Unsensationalist SDN

SDN – Software Defined Networking – has become one of the trendy Silicon Valley buzzwords. Often abused and misused, it seems that all the marketing folks are looking at ways of passing what they already have on their product roadmaps as being “SDN”, while startups are hoping that it will bring in the latest tranche of VC money. Some folk would even have you believe that SDN can cook your toast, make your coffee and iron your shirts.

People are talking about massively centrally orchestrated networks, a move away from the distributed intelligence which on the wider Internet is one of it’s strong points. Yes, you could have a massive network with a single brain, and very centralised policy control, if that’s what you wanted. For some applications, it’s what you need – for instance in Google’s internal networks. But for others you may really need things to be more distributed. The way some people are talking, they make it sound like SDN is an “all or nothing” proposal.

But, is there a place for SDN between distributed and centralised intelligence that people are missing in the hype?

Put all the excitement to one side for a minute, and we’ll go back to basics.

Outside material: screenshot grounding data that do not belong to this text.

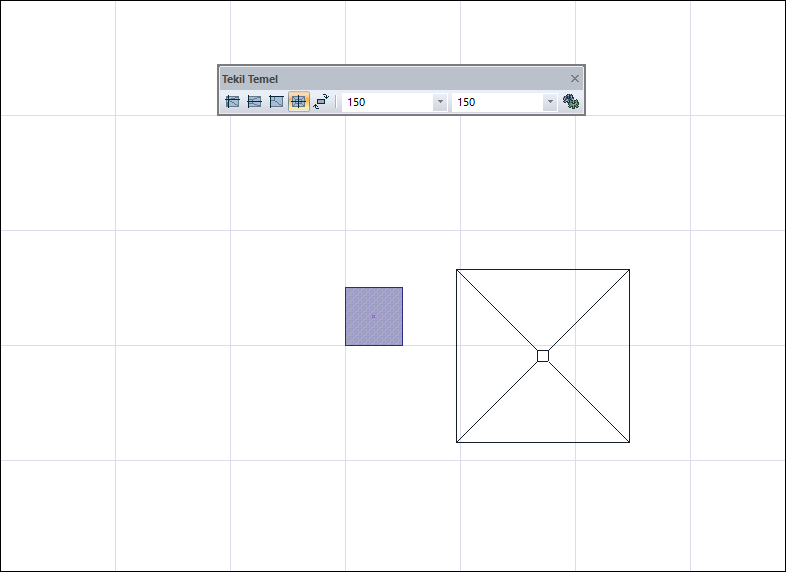Click the rotate footing dimensions icon
This screenshot has width=786, height=572.
(x=321, y=102)
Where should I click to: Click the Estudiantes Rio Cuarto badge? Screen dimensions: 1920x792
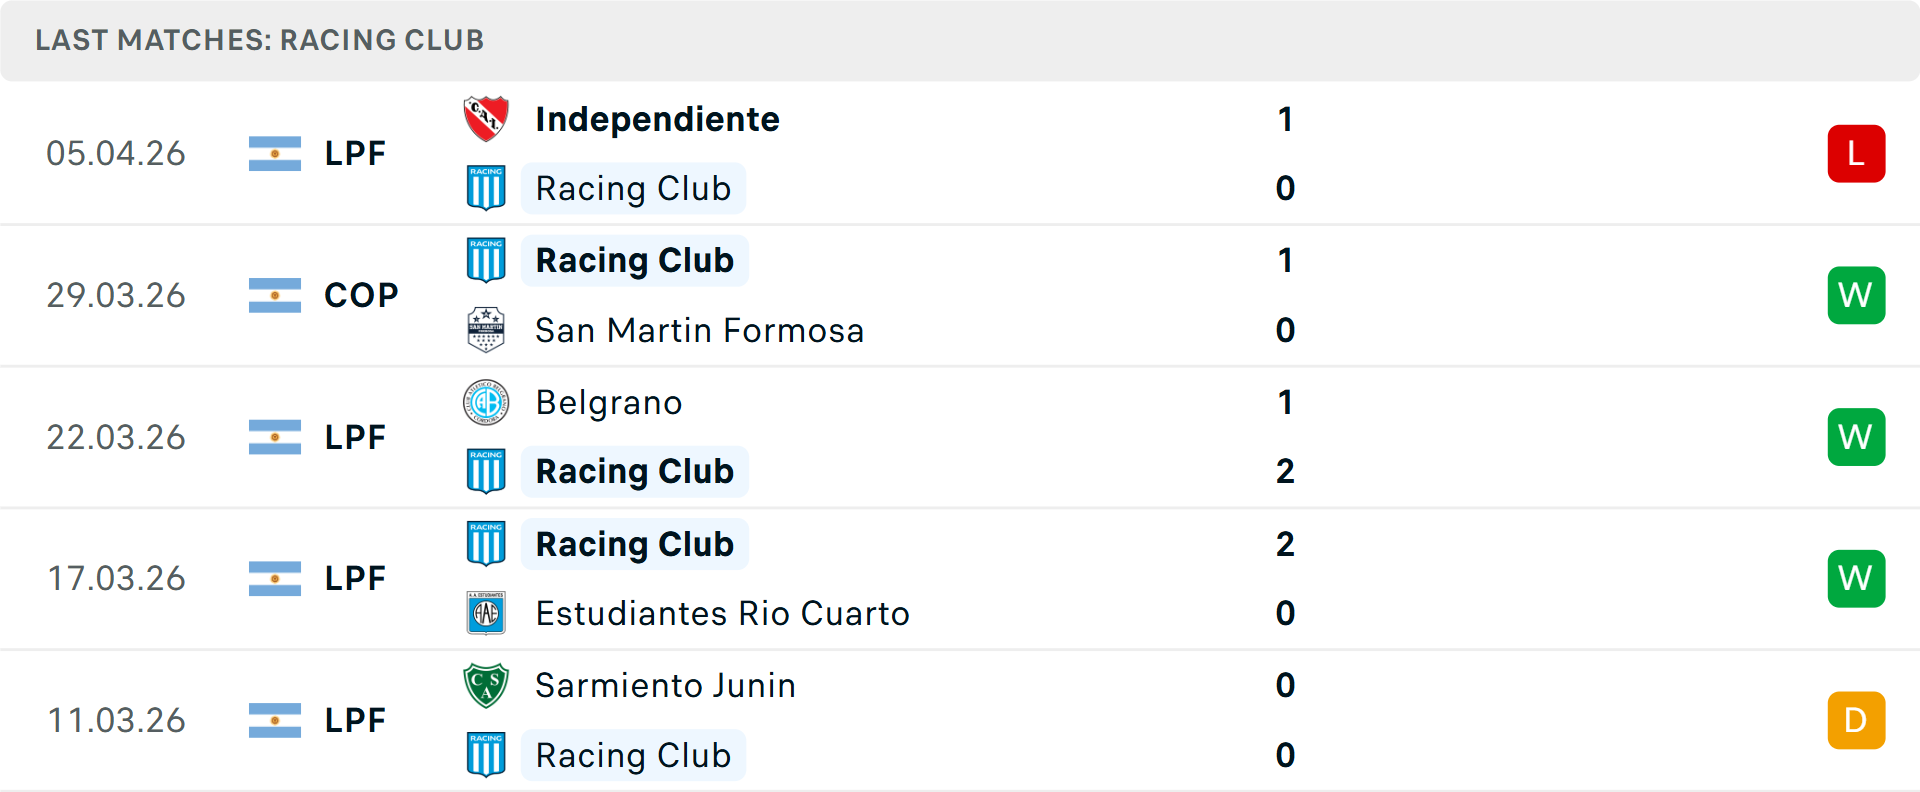click(486, 613)
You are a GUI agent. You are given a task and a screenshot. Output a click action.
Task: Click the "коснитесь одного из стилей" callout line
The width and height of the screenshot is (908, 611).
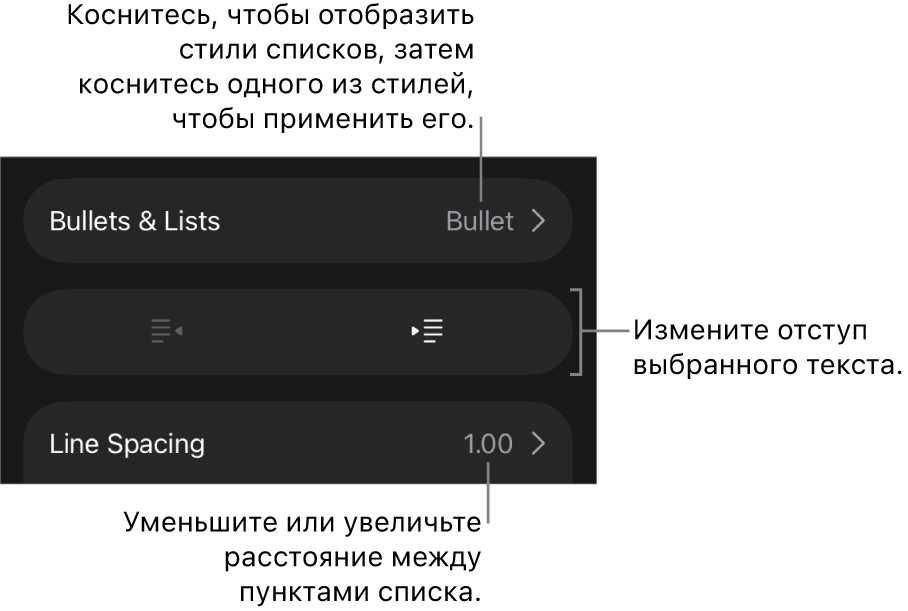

The majority of large networking equipment today usually already has a distributed architecture, such that when a packet of data arrives that the receiving interface doesn’t know what to do with, it’s forwarded from the high-speed forwarding silicon to software running in a CPU. In some devices, there are multiple CPUs, often arranged in a hierarchy with a “master” CPU in charge of the overall system, and local CPUs delegated to run elements of the system, such as logical or physical groups of interfaces, or specific processes in the system.

When the forwarding hardware sends a packet to the CPU, to get a decision on what to do with it, it’s commonly known as a “CPU punt”.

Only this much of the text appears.